Retail Sales and Manufacturing Update
Retail sales tumbled over 16% in April, worse than the 12% drop predicted and coming in as the worst report on record. While online retail sales rose 8.4%, everything else fell precipitously.
Clothing stores were hit especially hard, showing a -78.8% plunge in sales, while sales at electronics and appliance stores (-60.6%), furniture and home furnishing stores (-58.7%) and sporting goods stores (-38%) were also impacted in a big way. Bars and restaurants also saw a -29.5% drop in sales, as did gasoline stations (-28.8%), with people on the roads less.
The control group, which takes out autos, gasoline and building materials, showed that retail sales fell by 15.3% overall, three times the estimate. We will see how these figures change in the coming months as states begin to reopen.

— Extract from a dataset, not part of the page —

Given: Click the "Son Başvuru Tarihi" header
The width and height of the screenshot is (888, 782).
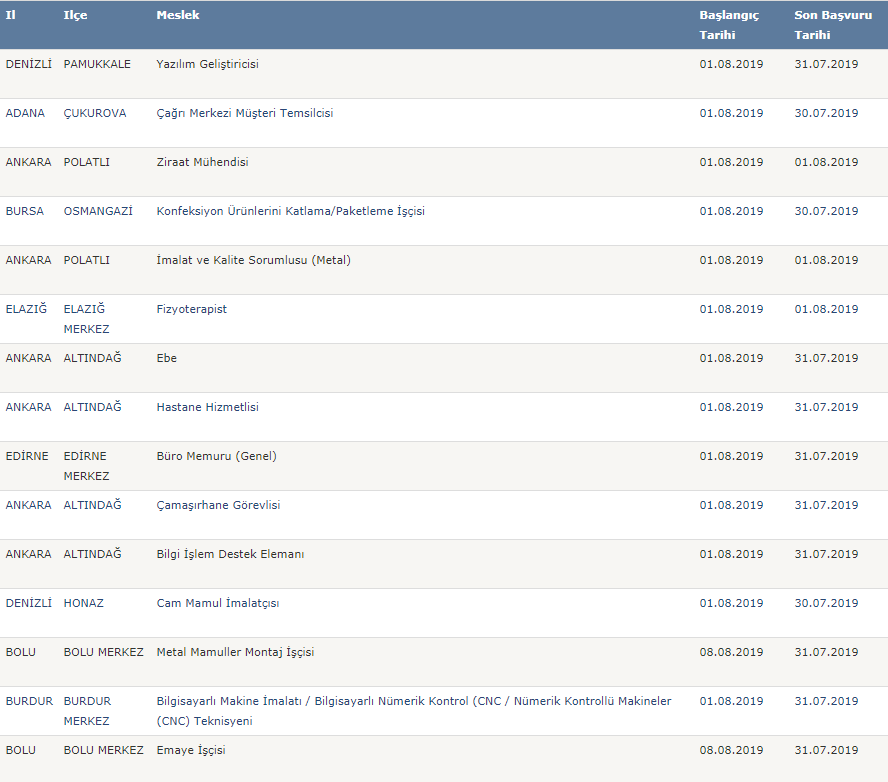Looking at the screenshot, I should click(x=826, y=25).
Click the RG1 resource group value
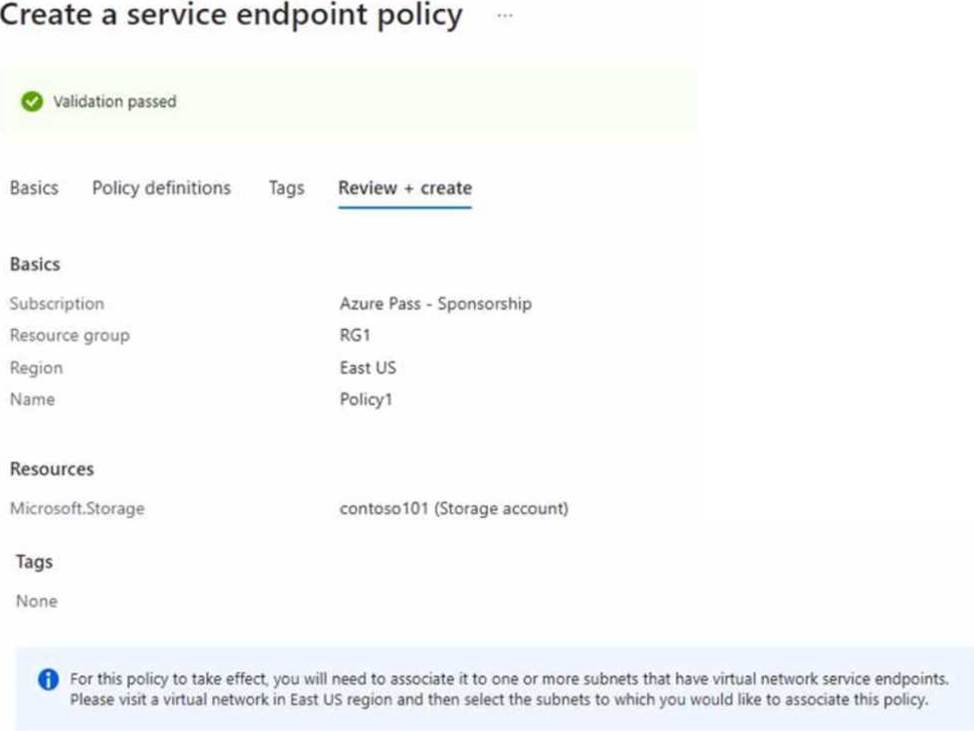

The May Empire State Manufacturing Index, which measures manufacturing activity in the New York area, rose to -48.5 from -78.2. This was better than estimates of -60 but still very weak. Of note, the 6-month outlook did recover to 29.2 from 7.0 on the obvious hopes that the situation can’t get any worse as things reopen and factories can turn the lights back on.
Home Hack of the Week
Many people have been eating at home more than normal in recent months, and if that’s true for you, now is a great time to inspect your fridge to make sure it’s running efficiently. Here are some simple maintenance tips to help, courtesy of our friends at Real Simple.
Make sure seals are clean and free from food particles. Clean them once every few months using a toothbrush dipped in a solution of water and baking soda.
Empty your ice bins once a month to prevent ice build-up and keep ice from absorbing food odors. An open box of baking soda in both the fridge and freezer will also help absorb strong odors and keep your fridge smelling fresh. Be sure to replace the water filter as soon as the sensor alerts you.
Check that your fridge is level by placing a level on top and adjusting the feet if needed. An uneven fridge may not close properly, which can both strain the motor and cause condensation.
Typical ideal temperatures for your fridge range from 37 to 40 degrees Fahrenheit and 0 degrees for your freezer, or check your owner’s manual for the manufacturer’s recommendation. The manual should also include instructions for vacuuming the condenser coils if they have become clogged or dusty.
What to Look for This Week
Housing data will dominate the headlines throughout the week, as the NAHB Housing Market Index for May releases on Monday, followed by April’s Housing Starts and Building Permits on Tuesday and Existing Home Sales on Thursday. Weekly Initial Jobless Claims remain critical to monitor when the report also releases Thursday, as usual.
The Bond market will close early at 2:00 pm ET Friday, ahead of the Memorial Day weekend, while Stocks will be open for a full trading session.
The Fed continues to purchase Mortgage Backed Securities in line with its goal of stabilizing the markets. MBS have been trading in the middle of a wide range between support at the 50-day Moving Average and overhead resistance at the 25-day Moving Average. While there may be some volatility within this range, it shouldn’t be too extreme until either the ceiling or floor are tested. The 10-year is trading at 0.64% and we will be watching to see if it moves lower towards the all-time low of 0.31%.